Will an uptick in testing help revive office buildings?
A report from Kastle Systems revealed that as of mid-February, only 14% of employees had returned to New York City offices. It's no wonder, then, that commercial landlords have become increasingly willing to foot the bill for more coronavirus testing. The logic: By making testing quick, easy, and accessible to workers, it can pave the way to a swifter return to the office.
But will this strategy work?
The reality is that while it may help a little, an effective coronavirus vaccine rollout will have a much greater impact on when and how workers are able to return to the office safely. Though coronavirus testing has improved in the course of the past year, it still isn't foolproof. A person can test negative for COVID-19 one day, only to register a positive test result the following day after having potentially infected a host of people. As such, offering on-site testing may be a nice perk to offer tenants in theory, but it may also constitute a waste of precious resources.

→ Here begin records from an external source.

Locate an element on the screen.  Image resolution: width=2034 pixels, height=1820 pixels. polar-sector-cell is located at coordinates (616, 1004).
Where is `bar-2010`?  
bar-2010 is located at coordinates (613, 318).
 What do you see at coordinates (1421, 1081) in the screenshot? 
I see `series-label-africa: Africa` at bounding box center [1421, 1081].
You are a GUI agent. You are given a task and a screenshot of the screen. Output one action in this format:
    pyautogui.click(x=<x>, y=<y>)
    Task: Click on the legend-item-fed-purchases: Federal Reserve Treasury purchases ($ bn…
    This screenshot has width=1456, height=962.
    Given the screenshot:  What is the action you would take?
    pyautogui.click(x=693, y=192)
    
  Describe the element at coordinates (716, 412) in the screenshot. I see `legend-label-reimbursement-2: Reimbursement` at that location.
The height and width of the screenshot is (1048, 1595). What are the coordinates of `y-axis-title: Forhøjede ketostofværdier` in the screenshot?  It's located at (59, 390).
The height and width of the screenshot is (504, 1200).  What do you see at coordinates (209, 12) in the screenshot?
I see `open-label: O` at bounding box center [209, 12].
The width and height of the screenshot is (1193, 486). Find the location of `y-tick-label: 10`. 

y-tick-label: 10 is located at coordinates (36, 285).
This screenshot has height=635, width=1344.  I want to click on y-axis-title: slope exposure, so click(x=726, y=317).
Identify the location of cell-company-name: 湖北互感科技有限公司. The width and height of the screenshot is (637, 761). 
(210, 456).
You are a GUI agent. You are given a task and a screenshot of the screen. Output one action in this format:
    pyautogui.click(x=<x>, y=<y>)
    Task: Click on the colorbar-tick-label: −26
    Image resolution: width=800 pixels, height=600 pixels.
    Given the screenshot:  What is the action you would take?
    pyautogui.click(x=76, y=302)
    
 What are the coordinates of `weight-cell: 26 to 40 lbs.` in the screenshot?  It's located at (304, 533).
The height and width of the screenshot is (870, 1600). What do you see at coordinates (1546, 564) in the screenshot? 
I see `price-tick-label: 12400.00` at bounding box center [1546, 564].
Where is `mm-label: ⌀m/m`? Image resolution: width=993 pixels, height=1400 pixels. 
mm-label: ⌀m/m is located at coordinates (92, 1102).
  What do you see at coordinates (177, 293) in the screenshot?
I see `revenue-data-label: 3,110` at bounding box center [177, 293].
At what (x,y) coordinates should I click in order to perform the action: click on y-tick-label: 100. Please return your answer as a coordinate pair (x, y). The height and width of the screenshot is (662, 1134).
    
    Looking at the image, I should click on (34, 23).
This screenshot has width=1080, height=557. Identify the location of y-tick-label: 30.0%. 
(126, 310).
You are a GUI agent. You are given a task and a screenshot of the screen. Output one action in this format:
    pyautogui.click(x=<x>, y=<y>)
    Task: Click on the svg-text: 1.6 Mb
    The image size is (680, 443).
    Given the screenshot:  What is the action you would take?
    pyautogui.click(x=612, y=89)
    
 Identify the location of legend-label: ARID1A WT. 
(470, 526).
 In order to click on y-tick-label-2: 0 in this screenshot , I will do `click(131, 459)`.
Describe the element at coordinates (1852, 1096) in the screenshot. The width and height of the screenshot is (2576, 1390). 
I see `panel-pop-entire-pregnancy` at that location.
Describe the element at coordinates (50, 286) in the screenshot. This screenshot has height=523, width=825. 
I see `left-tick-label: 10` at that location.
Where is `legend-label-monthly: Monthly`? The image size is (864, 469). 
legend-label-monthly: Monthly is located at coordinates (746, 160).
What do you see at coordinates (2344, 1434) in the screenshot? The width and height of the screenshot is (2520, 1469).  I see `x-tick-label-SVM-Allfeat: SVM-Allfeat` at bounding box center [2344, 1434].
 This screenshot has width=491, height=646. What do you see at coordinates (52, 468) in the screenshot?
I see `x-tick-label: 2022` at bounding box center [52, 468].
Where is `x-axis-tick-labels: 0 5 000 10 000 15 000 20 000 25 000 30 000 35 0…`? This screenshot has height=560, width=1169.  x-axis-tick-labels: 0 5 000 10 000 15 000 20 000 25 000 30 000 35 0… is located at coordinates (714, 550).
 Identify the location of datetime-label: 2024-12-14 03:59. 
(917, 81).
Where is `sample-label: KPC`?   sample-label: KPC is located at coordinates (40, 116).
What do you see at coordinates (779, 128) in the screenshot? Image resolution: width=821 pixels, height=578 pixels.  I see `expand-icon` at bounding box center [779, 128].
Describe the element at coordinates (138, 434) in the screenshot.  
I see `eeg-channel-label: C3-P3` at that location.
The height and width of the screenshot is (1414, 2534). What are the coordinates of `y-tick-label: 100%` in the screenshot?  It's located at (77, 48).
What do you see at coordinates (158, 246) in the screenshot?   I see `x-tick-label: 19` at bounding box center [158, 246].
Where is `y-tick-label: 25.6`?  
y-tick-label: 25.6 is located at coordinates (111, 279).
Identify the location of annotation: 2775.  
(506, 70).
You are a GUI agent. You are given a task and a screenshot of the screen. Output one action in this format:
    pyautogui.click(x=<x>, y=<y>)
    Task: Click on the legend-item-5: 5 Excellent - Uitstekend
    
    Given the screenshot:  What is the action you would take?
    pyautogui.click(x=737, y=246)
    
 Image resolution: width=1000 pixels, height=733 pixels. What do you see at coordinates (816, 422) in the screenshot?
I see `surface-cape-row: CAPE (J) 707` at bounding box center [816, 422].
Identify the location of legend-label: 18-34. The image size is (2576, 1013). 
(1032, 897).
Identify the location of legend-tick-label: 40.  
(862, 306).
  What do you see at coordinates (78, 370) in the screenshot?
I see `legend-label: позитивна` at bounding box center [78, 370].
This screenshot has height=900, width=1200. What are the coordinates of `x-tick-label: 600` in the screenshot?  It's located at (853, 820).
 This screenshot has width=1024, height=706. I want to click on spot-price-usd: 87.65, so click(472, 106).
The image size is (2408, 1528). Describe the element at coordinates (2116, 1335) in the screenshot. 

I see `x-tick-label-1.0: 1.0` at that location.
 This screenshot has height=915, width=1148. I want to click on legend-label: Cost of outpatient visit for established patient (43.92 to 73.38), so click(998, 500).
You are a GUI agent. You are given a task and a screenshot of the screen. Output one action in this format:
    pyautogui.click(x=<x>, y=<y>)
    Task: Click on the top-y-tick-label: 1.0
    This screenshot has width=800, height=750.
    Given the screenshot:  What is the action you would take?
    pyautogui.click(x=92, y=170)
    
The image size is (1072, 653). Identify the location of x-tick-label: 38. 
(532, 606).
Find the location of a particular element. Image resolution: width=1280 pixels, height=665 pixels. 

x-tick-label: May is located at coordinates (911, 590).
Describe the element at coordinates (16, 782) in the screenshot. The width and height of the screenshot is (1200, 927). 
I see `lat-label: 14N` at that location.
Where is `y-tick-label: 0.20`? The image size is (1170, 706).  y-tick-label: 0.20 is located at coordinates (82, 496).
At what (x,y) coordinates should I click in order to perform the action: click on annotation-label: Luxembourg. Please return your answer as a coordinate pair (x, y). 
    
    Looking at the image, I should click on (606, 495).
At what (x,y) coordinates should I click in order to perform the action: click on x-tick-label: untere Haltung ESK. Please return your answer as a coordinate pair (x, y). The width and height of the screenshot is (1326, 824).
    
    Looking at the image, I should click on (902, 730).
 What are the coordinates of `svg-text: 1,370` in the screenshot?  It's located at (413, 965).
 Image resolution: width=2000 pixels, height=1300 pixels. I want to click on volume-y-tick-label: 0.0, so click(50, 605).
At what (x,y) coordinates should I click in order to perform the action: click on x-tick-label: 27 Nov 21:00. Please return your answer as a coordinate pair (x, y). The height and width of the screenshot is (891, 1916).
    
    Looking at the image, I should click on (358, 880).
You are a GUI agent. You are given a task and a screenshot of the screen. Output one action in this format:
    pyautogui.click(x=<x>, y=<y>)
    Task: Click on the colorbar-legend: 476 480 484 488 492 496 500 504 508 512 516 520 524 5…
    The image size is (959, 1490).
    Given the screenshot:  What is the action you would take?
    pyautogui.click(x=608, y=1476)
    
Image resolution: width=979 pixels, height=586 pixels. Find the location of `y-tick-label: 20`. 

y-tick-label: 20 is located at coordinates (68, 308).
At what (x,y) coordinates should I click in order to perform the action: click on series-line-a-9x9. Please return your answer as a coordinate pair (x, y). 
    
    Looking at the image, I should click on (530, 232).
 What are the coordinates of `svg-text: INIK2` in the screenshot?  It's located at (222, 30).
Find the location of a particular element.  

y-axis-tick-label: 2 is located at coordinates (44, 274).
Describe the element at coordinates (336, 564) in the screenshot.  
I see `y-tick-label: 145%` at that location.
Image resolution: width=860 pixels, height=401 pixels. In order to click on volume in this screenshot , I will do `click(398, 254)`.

In fact, a better bet for commercial landlords may be to try facilitating on-site vaccinations for tenants once eligibility opens up. President Biden has already proclaimed a coronavirus vaccine should be available to any American adult who wants one by early May. But so far, scheduling vaccine appointments has been a trying process, and once eligibility expands further, it's apt to become even more difficult to find an appointment. At that point, commercial landlords have a real opportunity to make those shots more accessible to office workers -- and, ideally, help companies achieve internal herd immunity sooner.
The Millionacres bottom line
Many New York City office REITs (real estate investment trusts) have taken a beating over the past year, and investors may, at this point, be giving up on office buildings. While offering coronavirus testing is useful to a limited degree, it may not do the trick in helping offices recover. Offering vaccines, on the other hand, is a whole different ball game.